Bien sûr, ce Charles n’est pas le Général – mais on n’en est pas loin : c’est un oncle du Général. Pourquoi est-il né à Valenciennes ? Je vous raconte.
Et je remonte dans le temps. Grace au site de généalogie Geneanet.com, on trouve l’existence à la fin du Moyen-âge d’un Thibault de Gaulle suivi d’une lignée de paysans, jusqu’aux premières générations de négociants qui apparaissent au XVIIe siècle à Châlons-sur-Marne (désormais Châlons-en-Champagne). Le « siècle des Lumières » voit ces De Gaulle partir à Paris, avec un Jean-Baptiste père Procureur au parlement de Paris, puis un Jean-Baptiste fils Avocat au parlement de Paris. JB père (1720-1797) connut un sérieux revers de fortune, comme le raconte Philippe de Gaulle, fils du Général, dans ses Mémoires accessoires : « Il aurait dû laisser aux siens une fortune élevée pour l’époque, évaluée à 841 000 livres. Mais la plus grande partie de cette somme a été engloutie dans la faillite du banquier Pinel, ruiné par les assignats. »[1] (On connaît la triste histoire des assignats en France, émis sous la Révolution pour servir de papier monnaie, mais imprimés en quantités telles qu’ils finirent par perdre toute valeur). Les soucis financiers vont alors poursuivre la famille, et d’abord JB fils, né en 1756. Fils aîné du procureur, avocat lui-même, il est arrêté en 1794 en sa qualité de « ci-devant » (c’est-à-dire d’aristocrate) mais relâché faute de chef d’accusation. « On ne connaît pas ses activités exactes, poursuit Philippe de Gaulle, tout à la fois juridiques, administratives et littéraires. » Son épouse, Anne-Sophie Gaussen (1761-1840), est une artiste peintre, spécialisée dans les portraits miniatures – très en vogue sous l’Empire – et dont le succès assure quelques ressources au ménage. De 1812 à 1815, JB fils va parcourir l’Europe en qualité de directeur des postes militaires de la Grande Armée, puis il rentre à Paris. C’est le choléra qui l’emporte, en 1832.
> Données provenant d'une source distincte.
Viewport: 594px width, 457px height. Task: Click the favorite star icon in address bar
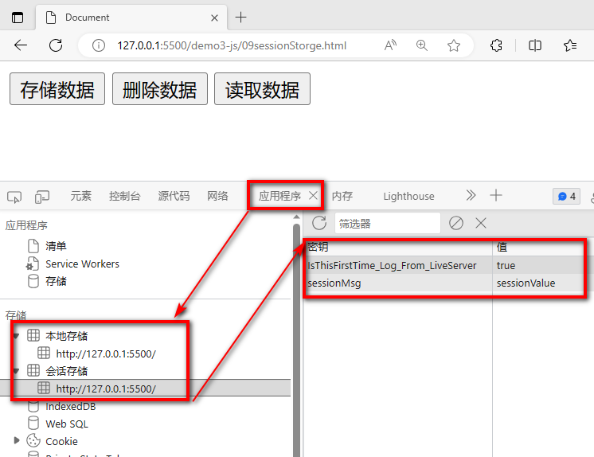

Son fils, Julien de Gaulle, est né en 1801. C’est un élève brillant mais de santé fragile. « Souffrant de maux d’estomac, il est contraint à séjourner souvent à la campagne, » précise Philippe de Gaulle. Il semble préférer la réflexion à l’action, et sort de ses années d’études sans idée de carrière déterminée. « Il se partagera pendant plusieurs années entre une étude d’avoué et des cours à l’Ecole des Chartes. Il y enseigne l’histoire du Moyen Age, » ajoute Philippe de Gaulle.
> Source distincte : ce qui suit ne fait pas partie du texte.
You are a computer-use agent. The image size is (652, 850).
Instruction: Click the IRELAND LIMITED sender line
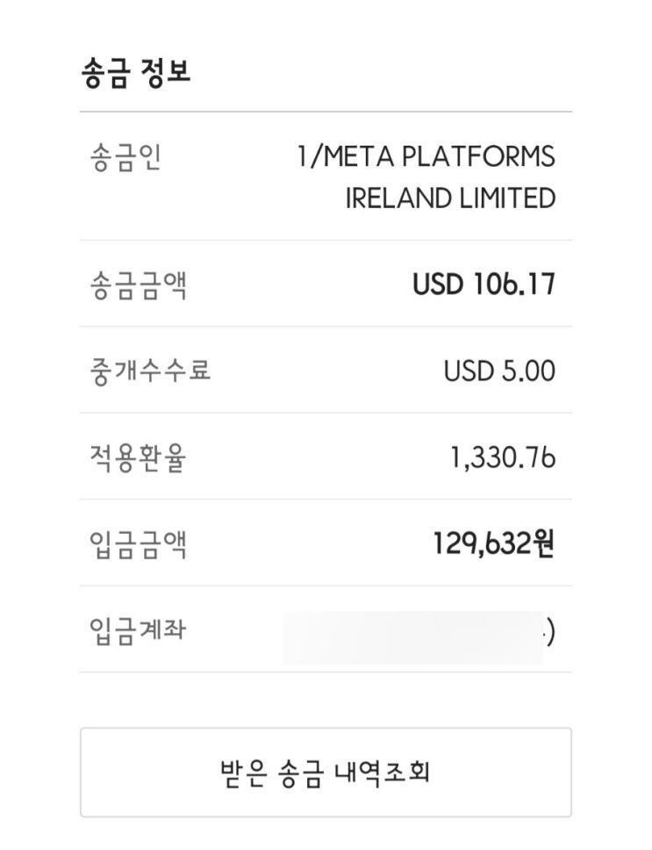coord(450,198)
Il a trente ans lorsque son père meurt. Le 1er `juillet 1834, L’Echo de la Frontière, journal de Valenciennes, fait paraître cet entrefilet :
Julien de Gaulle arrive donc à Valenciennes, fort d’une expérience de « plusieurs années » dans la direction d’une maison d’éducation (ainsi appelle-t-on alors les établissements d’enseignement privés). Quelles sont ces « plusieurs années » ? Elles n’apparaissent pas dans les Mémoires de Philippe de Gaulle. Toujours est-il que Julien de Gaulle est maintenant installé au 27 rue de la Viewarde à Valenciennes, avec sa mère veuve. C’est là qu’il ouvre son pensionnat.
Le Courrier du Nord, 2 octobre 1834 (Bibliothèque de Valenciennes) |
La rue de la Viewarde a été entièrement détruite par les bombardements de la Seconde Guerre mondiale, mais quelques cartes postales montrent à quoi elle ressemblait avant ce désastre. Elle était bordée de grandes maisons aux larges portails d’entrée, balcons sur la rue, nombreuses fenêtres… Voici par exemple le n° 19 côté rue et le n° 17 côté cour, qui donnent une idée de la vastitude des bâtiments.
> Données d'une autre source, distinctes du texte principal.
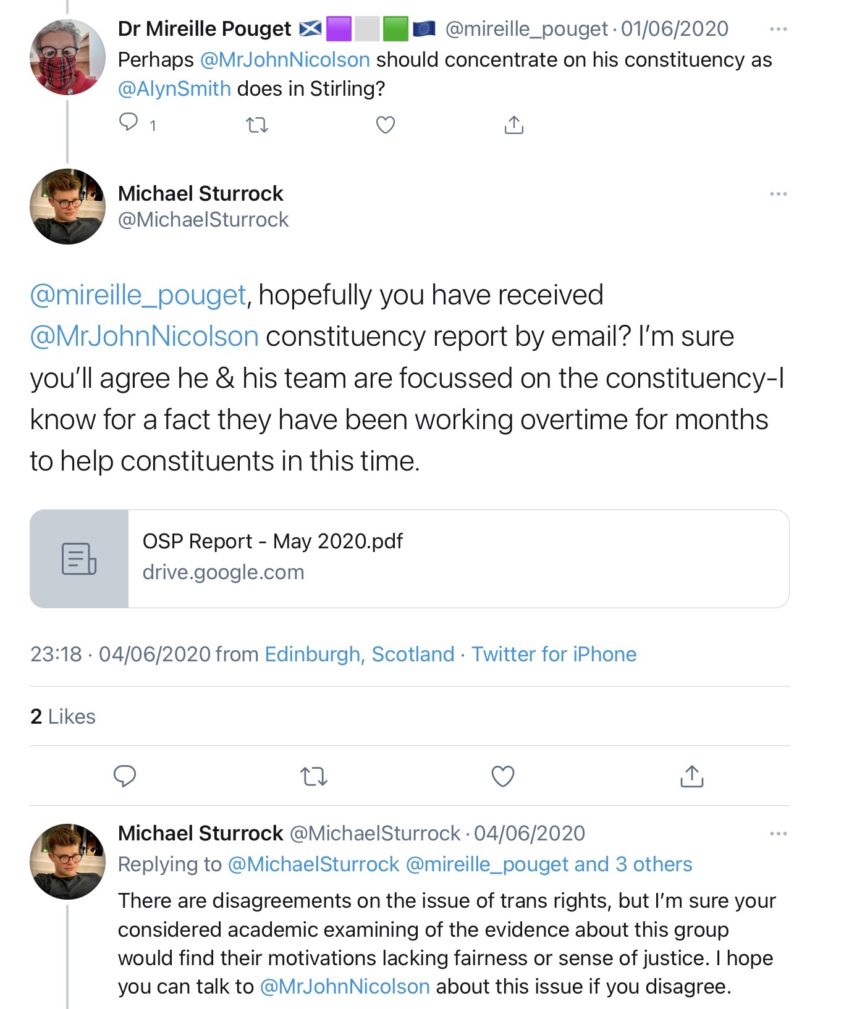
Task: Open the Edinburgh, Scotland location link
Action: tap(359, 654)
(photos Bibliothèque de Valenciennes) |
Pour recruter des élèves, Julien de Gaulle ne lésine pas sur la publicité. Il a fait imprimer des prospectus, qu’il fait également paraître dans la presse locale. Comme les rédacteurs de L’Echo de la Frontière sont des amis en littérature (il s’agit d’Aimé Leroy et d’Arthur Dhinaux), ils lui offrent une « belle pub » en page de Une :
L'Echo de la Frontière, 13 septembre 1834 (Bibliothèque de Valenciennes) |
A Lille – nous apprenons au passage que c’est là qu’il a (presque) dirigé une maison d’éducation – Julien de Gaulle a également fait la connaissance d’une charmante jeune fille, Joséphine Maillot. Son père, Charles Maillot (1781-1855), est « commis négociant » lorsqu’elle naît à Dunkerque le 18 mars 1806. Toute la famille est d’ailleurs dunkerquoise, depuis François Maillot, négociant, décédé à la fin du XVIIe siècle, jusqu’au père de Joséphine qui déménage à Lille lorsqu’il devient contrôleur des Tabacs dans cette ville[2]. Et c’est dans cette ville que Julien et Joséphine vont se marier, le 8 septembre 1835.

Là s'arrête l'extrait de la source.